▶ _Ketentuan Latihan_
**A)** Tuliskan tanpa perubahan bagian teks tentang kekudusan Allah yang dimulai pada kata-kata yang memuat "Kedua: Allah oleh" dan berhenti setelah "Keadilan Allah terpenuhi.".
**B)** Untuk setiap pernyataan berikut, nyatakan apakah pernyataan itu sesuai dengan teks tentang kekudusan Allah dengan menjawab ya atau tidak, lalu kutip kata-kata teks yang menentukannya. (i) Ibadah Tabernakel menjadi lambang proses keselamatan. (ii) Kitab Perjanjian Baru mencatat tentang kekudusan lebih banyak daripada kitab Perjanjian Lama. (iii) Manusia yang sudah berdosa dapat berhasil mencari Allah dengan kekuatannya sendiri.
--- Dokumen Sumber ---
Semua manusia sudah berdosa di hadapan Allah yang kudus. Nampaknya dua objek ini merupakan dua kutub yang tidak dapat bertemu. Tetapi justru dalam kekudusanNya, Allah memberi isyarat keselamatan bagi manusia, yakni: “Kuduslah kamu karena Aku kudus”, Imamat 11:44-45: 19:2; 20:26; 21:8; 1 Petrus 1:16. Seluruh rangkaian Alkitab memberi gambaran umum, yakni:
Pertama: Manusia yang sudah berdosa, memang terpisah dari Allah dan sia-sialah usaha manusia mencari Allah dengan kekuatannya sendiri.
Kedua: Allah oleh kebaikanNya, menyediakan perantara bagi manusia, supaya manusia dapat menghampiri Allah. Perantara itu mulai dikenal manusia dengan ‘korban darah’ yang menunjuk kepada Yesus yang tersalib di Golgota. Keadilan Allah terpenuhi.
Ketiga: Keselamatan itu memang anugerah Allah, tetapi juga merupakan proses penggenapan hukum Allah. Ibadah Tabernakel merupakan lambang proses keselamatan itu: Dari luar; masuk ke halaman; masuk ke ruang suci; dan akhirnya masuk ke ruang maha suci.
Keempat: “Tanpa kekudusan tidak seorangpun akan melihat Allah”, Ibrani 12:14. Hal ini sebenarnya menunjuk pada peran Roh Kudus dalam keselamatan manusia. Inilah hidup dalam takut akan Allah. Tidak sekedar sudah sampai pada percaya, tetapi harus dilangsungkan sampai kekudusan – kesempurnaan. Dibandingkan dengan kitab Perjanjian Lama, maka kitab Perjanjian Baru hanya sedikit mencatat tentang kekudusan. Apalagi, dalam Perjanjian Lama begitu banyak upacara korban sembelihan bagi pengampunan dosa. Tetapi Perjanjian Baru mencakup semua korban sembelihan itu dalam korban Yesus di kayu salib. Kemudian kitab Perjanjian Baru menempatkan Roh Kudus berperan mendewasakan, menguduskan dan menyempurnakan Gereja Tuhan.
4.9 Allah itu Maha Adil. Dapat dibayangkan bila kekuasaan itu identik dengan keadilan (kasihpun dapat ditafsirkan menjadi kekuasaan). Maka apa yang ditetapkan oleh penguasa itu adalah keadilan, itulah tirani. Tetapi yang benar adalah, unsur keadilan dapat dipahami tersendiri di samping kekuasaan.
--- Bahan yang Disediakan ---
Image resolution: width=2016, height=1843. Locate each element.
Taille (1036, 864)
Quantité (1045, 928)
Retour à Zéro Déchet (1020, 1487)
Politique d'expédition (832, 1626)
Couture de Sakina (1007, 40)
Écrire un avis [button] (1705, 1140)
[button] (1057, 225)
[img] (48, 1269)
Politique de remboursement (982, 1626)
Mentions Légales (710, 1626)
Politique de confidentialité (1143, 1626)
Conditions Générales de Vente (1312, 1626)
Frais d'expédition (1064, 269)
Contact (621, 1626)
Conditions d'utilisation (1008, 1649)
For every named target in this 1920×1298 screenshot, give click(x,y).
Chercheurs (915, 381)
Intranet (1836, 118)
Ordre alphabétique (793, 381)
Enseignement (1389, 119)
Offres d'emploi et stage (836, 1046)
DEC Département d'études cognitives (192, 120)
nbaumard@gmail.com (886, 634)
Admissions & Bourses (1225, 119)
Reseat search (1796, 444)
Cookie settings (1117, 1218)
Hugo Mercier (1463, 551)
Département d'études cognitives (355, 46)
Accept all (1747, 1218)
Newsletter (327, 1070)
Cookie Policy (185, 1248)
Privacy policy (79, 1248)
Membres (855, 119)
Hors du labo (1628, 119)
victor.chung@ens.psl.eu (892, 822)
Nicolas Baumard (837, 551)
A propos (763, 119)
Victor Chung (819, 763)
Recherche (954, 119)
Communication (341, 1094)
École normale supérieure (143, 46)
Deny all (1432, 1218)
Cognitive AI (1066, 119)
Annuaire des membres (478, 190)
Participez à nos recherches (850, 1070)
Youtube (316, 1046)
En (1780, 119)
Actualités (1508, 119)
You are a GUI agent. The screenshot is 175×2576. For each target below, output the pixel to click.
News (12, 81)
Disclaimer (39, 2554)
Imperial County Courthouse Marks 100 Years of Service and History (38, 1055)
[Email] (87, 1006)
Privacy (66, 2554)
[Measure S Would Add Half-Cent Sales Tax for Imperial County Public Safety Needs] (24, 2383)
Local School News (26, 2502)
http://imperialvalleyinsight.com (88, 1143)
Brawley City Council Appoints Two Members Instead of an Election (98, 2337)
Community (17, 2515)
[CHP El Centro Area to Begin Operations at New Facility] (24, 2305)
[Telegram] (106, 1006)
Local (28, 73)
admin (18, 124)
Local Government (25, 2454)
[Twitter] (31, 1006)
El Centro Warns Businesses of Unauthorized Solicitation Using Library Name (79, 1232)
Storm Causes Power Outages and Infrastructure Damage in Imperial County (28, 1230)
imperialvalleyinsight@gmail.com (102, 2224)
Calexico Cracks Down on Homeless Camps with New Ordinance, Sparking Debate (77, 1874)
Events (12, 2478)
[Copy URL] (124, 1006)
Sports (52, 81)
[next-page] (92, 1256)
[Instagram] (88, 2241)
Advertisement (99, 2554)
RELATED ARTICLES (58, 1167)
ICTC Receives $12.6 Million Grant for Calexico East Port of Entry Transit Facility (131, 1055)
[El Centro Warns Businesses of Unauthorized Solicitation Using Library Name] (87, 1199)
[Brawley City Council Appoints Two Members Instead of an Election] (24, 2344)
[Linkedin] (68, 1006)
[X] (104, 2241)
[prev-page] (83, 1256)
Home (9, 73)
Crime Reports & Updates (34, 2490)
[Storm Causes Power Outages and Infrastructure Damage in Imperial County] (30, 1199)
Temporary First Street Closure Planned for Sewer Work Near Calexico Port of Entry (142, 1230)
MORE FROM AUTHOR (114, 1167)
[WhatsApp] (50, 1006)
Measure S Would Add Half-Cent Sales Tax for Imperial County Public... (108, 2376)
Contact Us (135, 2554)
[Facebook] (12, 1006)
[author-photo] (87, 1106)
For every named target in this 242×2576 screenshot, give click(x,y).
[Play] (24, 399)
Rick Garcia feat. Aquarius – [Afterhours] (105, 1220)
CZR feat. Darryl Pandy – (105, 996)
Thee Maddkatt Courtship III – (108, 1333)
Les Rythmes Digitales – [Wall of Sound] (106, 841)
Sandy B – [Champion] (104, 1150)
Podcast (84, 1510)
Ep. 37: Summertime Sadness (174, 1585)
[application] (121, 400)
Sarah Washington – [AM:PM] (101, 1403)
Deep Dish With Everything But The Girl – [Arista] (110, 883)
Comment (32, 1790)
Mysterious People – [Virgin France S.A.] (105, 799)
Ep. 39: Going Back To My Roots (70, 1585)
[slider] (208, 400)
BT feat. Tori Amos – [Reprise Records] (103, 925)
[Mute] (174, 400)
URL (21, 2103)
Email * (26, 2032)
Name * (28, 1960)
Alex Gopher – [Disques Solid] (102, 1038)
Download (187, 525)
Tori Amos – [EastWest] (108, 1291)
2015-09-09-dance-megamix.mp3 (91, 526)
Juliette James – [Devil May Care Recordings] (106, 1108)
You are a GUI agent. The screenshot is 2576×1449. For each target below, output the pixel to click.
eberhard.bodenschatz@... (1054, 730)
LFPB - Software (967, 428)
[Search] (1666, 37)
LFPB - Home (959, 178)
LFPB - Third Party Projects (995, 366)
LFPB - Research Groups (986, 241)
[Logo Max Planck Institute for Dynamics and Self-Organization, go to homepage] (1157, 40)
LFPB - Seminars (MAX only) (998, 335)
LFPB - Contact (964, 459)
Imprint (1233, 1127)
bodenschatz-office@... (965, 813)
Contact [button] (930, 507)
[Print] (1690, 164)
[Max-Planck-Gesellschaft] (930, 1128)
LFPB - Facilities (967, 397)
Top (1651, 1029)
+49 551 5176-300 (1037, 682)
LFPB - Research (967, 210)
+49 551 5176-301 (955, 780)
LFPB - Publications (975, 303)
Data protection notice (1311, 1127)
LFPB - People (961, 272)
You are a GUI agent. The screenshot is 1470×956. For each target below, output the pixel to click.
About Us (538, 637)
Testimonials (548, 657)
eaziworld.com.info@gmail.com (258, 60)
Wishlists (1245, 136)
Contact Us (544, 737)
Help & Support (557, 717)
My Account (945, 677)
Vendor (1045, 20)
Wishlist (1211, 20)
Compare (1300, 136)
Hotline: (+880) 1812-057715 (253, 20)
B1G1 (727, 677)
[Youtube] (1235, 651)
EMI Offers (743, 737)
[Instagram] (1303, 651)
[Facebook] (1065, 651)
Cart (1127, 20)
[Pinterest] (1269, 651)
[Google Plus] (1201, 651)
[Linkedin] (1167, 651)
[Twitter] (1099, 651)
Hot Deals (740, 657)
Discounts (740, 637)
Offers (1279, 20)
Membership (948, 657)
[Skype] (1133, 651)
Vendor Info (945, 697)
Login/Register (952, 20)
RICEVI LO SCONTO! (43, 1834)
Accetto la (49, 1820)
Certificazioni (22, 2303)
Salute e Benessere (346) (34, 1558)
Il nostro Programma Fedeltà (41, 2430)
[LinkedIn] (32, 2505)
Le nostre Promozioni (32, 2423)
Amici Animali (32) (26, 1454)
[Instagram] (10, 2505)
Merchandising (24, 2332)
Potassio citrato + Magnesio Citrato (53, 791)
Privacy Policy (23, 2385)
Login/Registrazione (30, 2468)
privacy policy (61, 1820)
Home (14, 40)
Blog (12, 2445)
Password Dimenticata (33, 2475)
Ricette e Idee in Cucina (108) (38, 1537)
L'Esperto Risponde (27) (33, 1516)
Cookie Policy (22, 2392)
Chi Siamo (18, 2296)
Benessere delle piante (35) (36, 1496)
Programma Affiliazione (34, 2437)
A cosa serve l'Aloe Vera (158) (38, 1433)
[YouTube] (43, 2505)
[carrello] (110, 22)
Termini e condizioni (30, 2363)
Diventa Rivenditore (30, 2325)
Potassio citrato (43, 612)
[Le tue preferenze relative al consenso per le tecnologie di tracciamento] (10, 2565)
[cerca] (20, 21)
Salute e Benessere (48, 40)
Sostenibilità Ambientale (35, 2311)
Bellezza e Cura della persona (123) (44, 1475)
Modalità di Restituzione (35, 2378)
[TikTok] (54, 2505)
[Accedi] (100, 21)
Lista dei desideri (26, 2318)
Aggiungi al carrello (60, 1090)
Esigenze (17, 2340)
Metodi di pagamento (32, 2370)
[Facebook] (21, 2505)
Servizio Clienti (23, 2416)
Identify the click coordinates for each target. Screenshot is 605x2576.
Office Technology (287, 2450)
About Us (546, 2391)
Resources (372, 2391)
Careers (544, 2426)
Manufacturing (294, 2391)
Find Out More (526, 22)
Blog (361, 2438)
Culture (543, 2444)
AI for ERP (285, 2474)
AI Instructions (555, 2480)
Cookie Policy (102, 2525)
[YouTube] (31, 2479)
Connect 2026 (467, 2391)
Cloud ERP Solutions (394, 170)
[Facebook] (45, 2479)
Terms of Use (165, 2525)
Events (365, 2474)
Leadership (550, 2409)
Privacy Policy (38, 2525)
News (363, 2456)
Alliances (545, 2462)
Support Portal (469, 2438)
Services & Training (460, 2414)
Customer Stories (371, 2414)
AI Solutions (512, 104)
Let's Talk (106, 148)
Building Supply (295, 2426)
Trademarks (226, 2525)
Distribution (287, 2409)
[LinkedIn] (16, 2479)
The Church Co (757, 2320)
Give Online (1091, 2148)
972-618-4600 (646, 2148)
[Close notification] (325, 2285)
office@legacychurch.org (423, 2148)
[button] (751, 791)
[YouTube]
---
▶ _Jawaban Berurutan_
**A)**
Kedua: Allah oleh kebaikanNya, menyediakan perantara bagi manusia, supaya manusia dapat menghampiri Allah. Perantara itu mulai dikenal manusia dengan ‘korban darah’ yang menunjuk kepada Yesus yang tersalib di Golgota. Keadilan Allah terpenuhi.

**B)**
(i) Ya: "Ibadah Tabernakel merupakan lambang proses keselamatan itu"
(ii) Tidak: "Dibandingkan dengan kitab Perjanjian Lama, maka kitab Perjanjian Baru hanya sedikit mencatat tentang kekudusan."
(iii) Tidak: "sia-sialah usaha manusia mencari Allah dengan kekuatannya sendiri"